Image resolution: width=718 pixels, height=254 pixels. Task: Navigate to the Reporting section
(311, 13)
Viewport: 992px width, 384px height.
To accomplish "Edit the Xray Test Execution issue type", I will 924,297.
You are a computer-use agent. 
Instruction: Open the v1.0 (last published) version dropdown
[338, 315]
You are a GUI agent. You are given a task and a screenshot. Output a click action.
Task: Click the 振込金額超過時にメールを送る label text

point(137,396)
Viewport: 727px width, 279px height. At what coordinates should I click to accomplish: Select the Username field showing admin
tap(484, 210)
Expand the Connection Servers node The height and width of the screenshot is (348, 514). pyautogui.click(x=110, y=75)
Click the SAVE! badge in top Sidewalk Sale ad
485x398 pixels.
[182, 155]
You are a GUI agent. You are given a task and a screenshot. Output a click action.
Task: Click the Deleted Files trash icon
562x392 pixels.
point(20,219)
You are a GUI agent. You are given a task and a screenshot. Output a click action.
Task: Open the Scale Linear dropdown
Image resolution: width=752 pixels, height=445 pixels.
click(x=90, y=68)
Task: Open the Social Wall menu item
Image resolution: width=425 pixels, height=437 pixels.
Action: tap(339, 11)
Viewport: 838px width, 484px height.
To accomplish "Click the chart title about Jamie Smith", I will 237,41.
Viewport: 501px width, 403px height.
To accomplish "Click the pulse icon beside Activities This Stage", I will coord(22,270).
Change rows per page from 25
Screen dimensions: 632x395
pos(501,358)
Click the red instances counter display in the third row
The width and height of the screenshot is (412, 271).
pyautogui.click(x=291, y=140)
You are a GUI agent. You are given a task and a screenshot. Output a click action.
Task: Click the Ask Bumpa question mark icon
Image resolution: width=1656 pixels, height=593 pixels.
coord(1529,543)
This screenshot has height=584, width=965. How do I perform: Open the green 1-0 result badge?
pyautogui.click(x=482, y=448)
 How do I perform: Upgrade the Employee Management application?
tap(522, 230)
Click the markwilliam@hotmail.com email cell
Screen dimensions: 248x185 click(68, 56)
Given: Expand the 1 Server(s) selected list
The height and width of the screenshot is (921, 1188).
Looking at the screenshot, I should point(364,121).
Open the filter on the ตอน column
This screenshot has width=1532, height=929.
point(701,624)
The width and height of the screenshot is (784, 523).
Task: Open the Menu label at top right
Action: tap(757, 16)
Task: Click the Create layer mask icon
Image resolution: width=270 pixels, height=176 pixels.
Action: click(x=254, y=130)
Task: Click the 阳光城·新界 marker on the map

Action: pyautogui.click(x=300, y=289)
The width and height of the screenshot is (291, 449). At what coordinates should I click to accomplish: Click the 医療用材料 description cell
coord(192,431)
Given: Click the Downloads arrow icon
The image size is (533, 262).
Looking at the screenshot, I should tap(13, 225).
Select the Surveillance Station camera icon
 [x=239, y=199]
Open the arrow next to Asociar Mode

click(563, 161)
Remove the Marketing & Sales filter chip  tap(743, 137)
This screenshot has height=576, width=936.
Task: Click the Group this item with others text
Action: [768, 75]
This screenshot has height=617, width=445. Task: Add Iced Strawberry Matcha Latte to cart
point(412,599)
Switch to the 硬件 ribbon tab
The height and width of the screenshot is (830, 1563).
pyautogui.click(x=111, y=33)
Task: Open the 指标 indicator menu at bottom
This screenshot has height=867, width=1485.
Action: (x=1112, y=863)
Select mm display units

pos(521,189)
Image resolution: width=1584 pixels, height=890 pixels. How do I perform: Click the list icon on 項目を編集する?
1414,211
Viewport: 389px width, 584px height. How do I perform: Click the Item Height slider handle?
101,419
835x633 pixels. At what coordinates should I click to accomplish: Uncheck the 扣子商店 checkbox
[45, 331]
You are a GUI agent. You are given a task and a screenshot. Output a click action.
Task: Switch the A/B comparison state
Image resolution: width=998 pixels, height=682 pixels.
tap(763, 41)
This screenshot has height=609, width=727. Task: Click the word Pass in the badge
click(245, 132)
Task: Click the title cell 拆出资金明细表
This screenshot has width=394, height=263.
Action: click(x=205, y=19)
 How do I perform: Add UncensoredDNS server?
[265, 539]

- - - -

• Instrucciones de trabajo
Edita el tramo desde el inicio de las filas hasta la línea que contiene "tap(522, 230)", ambas incluidas, y cambia "Deleted Files" por "Recycle Bin" sin tocar nada más. Entrega únicamente ese tramo.

• Respuesta del ejercicio
Image resolution: width=718 pixels, height=254 pixels. Task: Navigate to the Reporting section
(311, 13)
Viewport: 992px width, 384px height.
To accomplish "Edit the Xray Test Execution issue type", I will 924,297.
You are a computer-use agent. 
Instruction: Open the v1.0 (last published) version dropdown
[338, 315]
You are a GUI agent. You are given a task and a screenshot. Output a click action.
Task: Click the 振込金額超過時にメールを送る label text

point(137,396)
Viewport: 727px width, 279px height. At what coordinates should I click to accomplish: Select the Username field showing admin
tap(484, 210)
Expand the Connection Servers node The height and width of the screenshot is (348, 514). pyautogui.click(x=110, y=75)
Click the SAVE! badge in top Sidewalk Sale ad
485x398 pixels.
[182, 155]
You are a GUI agent. You are given a task and a screenshot. Output a click action.
Task: Click the Recycle Bin trash icon
562x392 pixels.
point(20,219)
You are a GUI agent. You are given a task and a screenshot. Output a click action.
Task: Open the Scale Linear dropdown
Image resolution: width=752 pixels, height=445 pixels.
click(x=90, y=68)
Task: Open the Social Wall menu item
Image resolution: width=425 pixels, height=437 pixels.
Action: tap(339, 11)
Viewport: 838px width, 484px height.
To accomplish "Click the chart title about Jamie Smith", I will 237,41.
Viewport: 501px width, 403px height.
To accomplish "Click the pulse icon beside Activities This Stage", I will coord(22,270).
Change rows per page from 25
Screen dimensions: 632x395
pos(501,358)
Click the red instances counter display in the third row
The width and height of the screenshot is (412, 271).
pyautogui.click(x=291, y=140)
You are a GUI agent. You are given a task and a screenshot. Output a click action.
Task: Click the Ask Bumpa question mark icon
Image resolution: width=1656 pixels, height=593 pixels.
coord(1529,543)
This screenshot has height=584, width=965. How do I perform: Open the green 1-0 result badge?
pyautogui.click(x=482, y=448)
 How do I perform: Upgrade the Employee Management application?
tap(522, 230)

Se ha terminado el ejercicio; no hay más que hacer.